__Action item__:
Extract the portion of the boxer's biography below that runs from "Nigerian Boxer (born" to "in Maputo, Mozambique.", reproducing it verbatim.

__Passage shown__:
Muideen Ganiyu

Medal record

Representing Nigeria

Men's Boxing

Afro-Asian Games

All-Africa Games

Commonwealth Games

Pre-Olympic Championships

Summer Olympics

= Muideen Ganiyu =

Nigerian Boxer (born 1987)

Muideen Ganiyu (born 5 May 1987) is a boxer from Nigeria born in Ibadan the Oyo State capital known by many as the king of boxing. He won a silver medal at the 8th All-Africa Games in 2003 in Abuja, Nigeria, and later that same year, he won a gold medal at the first Afro-Asian Games in Hyderabad, India.

== Career ==
He won bronze medal in the 2004 pre-olympic championships in Havana Cuba.

He participated in the Athens 2004 Summer Olympics where he made it to the quarterfinals and was ranked number 5. In 2007, he won the bronze medal at the 9th all African Games in Algiers, Algeria.

In 2007, he was selected to represent Nigeria at the World Boxing Championships in Chicago, United States.

He was the captain of the Nigeria boxing team at the 2010 commonwealth games in Delhi, India.

He also participated in 2011 at the 10th all African games in Maputo, Mozambique.

__Data provided__:

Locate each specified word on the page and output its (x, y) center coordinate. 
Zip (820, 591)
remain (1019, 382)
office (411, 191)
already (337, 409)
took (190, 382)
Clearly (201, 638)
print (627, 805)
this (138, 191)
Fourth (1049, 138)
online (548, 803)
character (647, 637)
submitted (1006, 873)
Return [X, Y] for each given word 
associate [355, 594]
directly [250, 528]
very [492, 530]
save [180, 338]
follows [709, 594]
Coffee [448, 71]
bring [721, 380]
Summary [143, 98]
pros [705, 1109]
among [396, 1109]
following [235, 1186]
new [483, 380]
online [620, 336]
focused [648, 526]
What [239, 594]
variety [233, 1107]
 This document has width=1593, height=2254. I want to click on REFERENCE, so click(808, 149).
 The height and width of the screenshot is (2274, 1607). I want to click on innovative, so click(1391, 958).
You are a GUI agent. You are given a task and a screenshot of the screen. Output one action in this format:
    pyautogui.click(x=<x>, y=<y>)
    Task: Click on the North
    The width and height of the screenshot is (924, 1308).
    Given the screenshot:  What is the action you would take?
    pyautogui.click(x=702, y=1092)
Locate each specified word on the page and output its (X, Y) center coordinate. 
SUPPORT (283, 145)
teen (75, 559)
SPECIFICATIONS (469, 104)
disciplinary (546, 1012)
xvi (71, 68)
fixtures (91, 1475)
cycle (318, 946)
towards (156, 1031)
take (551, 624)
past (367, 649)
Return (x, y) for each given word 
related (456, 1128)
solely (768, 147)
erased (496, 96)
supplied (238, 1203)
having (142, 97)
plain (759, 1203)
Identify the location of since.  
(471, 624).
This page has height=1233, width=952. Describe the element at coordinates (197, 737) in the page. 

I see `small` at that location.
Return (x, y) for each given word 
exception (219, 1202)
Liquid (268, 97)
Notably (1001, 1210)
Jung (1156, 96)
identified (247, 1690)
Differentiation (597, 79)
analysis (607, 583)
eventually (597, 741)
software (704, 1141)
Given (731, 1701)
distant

__Exercise answer__:
Nigerian Boxer (born 1987)

Muideen Ganiyu (born 5 May 1987) is a boxer from Nigeria born in Ibadan the Oyo State capital known by many as the king of boxing. He won a silver medal at the 8th All-Africa Games in 2003 in Abuja, Nigeria, and later that same year, he won a gold medal at the first Afro-Asian Games in Hyderabad, India.

== Career ==
He won bronze medal in the 2004 pre-olympic championships in Havana Cuba.

He participated in the Athens 2004 Summer Olympics where he made it to the quarterfinals and was ranked number 5. In 2007, he won the bronze medal at the 9th all African Games in Algiers, Algeria.

In 2007, he was selected to represent Nigeria at the World Boxing Championships in Chicago, United States.

He was the captain of the Nigeria boxing team at the 2010 commonwealth games in Delhi, India.

He also participated in 2011 at the 10th all African games in Maputo, Mozambique.